Virtual Projects

High-performance computing service for bioinformatics and data science

Jean-Paul Courneya, Alexa Mayo

doi: http://dx.doi.org/10.5195/jmla.2018.512

Received 01 May 2018: Accepted 01 June 2018

ABSTRACT

Despite having an ideal setup in their labs for wet work, researchers often lack the computational infrastructure to analyze the magnitude of data that result from “-omics” experiments. In this innovative project, the library supports analysis of high-throughput data from global molecular profiling experiments by offering a high-performance computer with open source software along with expert bioinformationist support. The audience for this new service is faculty, staff, and students for whom using the university’s large scale, CORE computational resources is not warranted because these resources exceed the needs of smaller projects. In the library’s approach, users are empowered to analyze high-throughput data that they otherwise would not be able to on their own computers. To develop the project, the library’s bioinformationist identified the ideal computing hardware and a group of open source bioinformatics software to provide analysis options for experimental data such as scientific images, sequence reads, and flow cytometry files. To close the loop between learning and practice, the bioinformationist developed self-guided learning materials and workshops or consultations on topics such as the National Center for Biotechnology Information’s BLAST, Bioinformatics on the Cloud, and ImageJ. Researchers apply the data analysis techniques that they learned in the classroom in the library’s ideal computing environment.
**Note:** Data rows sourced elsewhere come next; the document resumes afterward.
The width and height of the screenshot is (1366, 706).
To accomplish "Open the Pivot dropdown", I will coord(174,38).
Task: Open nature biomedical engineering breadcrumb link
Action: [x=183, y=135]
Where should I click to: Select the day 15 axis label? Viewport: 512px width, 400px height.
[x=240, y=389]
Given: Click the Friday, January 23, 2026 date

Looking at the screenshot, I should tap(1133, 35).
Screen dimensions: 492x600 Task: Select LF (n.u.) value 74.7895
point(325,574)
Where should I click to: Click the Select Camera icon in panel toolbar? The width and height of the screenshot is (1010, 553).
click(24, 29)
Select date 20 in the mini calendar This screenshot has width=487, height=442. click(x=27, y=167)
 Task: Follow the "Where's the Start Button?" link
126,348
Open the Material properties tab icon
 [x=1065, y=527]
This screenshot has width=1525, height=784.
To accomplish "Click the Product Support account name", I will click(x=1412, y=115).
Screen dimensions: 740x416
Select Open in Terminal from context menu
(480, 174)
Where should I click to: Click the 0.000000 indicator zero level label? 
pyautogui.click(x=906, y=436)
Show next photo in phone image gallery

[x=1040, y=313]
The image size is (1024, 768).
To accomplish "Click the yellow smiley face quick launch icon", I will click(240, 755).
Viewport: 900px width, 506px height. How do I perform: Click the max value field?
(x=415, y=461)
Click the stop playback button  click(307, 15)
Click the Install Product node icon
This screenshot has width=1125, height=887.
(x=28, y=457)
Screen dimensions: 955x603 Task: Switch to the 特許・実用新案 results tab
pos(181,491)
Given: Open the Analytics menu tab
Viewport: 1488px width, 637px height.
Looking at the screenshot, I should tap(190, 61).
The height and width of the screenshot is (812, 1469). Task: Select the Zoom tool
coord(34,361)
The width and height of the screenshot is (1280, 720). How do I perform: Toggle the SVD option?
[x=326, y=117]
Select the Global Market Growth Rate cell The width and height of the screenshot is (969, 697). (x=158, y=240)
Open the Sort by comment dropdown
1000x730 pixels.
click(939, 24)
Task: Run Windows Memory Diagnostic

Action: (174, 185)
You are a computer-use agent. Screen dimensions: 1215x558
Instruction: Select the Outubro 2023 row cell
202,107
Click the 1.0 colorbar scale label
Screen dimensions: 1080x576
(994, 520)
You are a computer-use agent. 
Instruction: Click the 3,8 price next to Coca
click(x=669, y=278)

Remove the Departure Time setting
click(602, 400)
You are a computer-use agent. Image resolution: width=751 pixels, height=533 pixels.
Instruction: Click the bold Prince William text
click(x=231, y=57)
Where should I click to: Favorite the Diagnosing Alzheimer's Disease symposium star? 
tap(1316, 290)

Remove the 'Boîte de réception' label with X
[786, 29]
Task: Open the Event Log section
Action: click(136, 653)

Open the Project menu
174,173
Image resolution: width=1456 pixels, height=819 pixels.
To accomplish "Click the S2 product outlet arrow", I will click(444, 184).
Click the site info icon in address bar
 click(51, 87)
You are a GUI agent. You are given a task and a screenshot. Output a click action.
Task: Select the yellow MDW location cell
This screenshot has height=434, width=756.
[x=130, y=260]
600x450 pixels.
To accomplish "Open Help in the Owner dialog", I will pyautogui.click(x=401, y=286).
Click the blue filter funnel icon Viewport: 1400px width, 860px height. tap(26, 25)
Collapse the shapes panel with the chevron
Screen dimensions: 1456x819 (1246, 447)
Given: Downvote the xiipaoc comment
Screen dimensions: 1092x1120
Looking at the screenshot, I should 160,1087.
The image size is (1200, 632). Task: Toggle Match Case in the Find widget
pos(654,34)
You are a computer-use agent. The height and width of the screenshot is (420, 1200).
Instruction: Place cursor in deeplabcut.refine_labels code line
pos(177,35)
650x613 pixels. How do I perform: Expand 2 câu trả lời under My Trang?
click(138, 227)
Despite having an ideal setup in their labs for wet work, researchers often lack the computational infrastructure to analyze the magnitude of data that results from genomics, transcriptomics, and proteomics experiments. To address this need, the Health Sciences and Human Services Library at the University of Maryland, Baltimore, has developed an innovative program supporting analysis of high-throughput data from global molecular profiling experiments by offering a high-performance computer (HPC) with open source software, along with expert bioinformationist support. The intended audience for this new service is faculty, staff, and students for whom using the university’s large scale, CORE computational resources is not warranted. In the library’s approach, users are empowered to analyze high-throughput data beyond what they would be able to do on their own computers.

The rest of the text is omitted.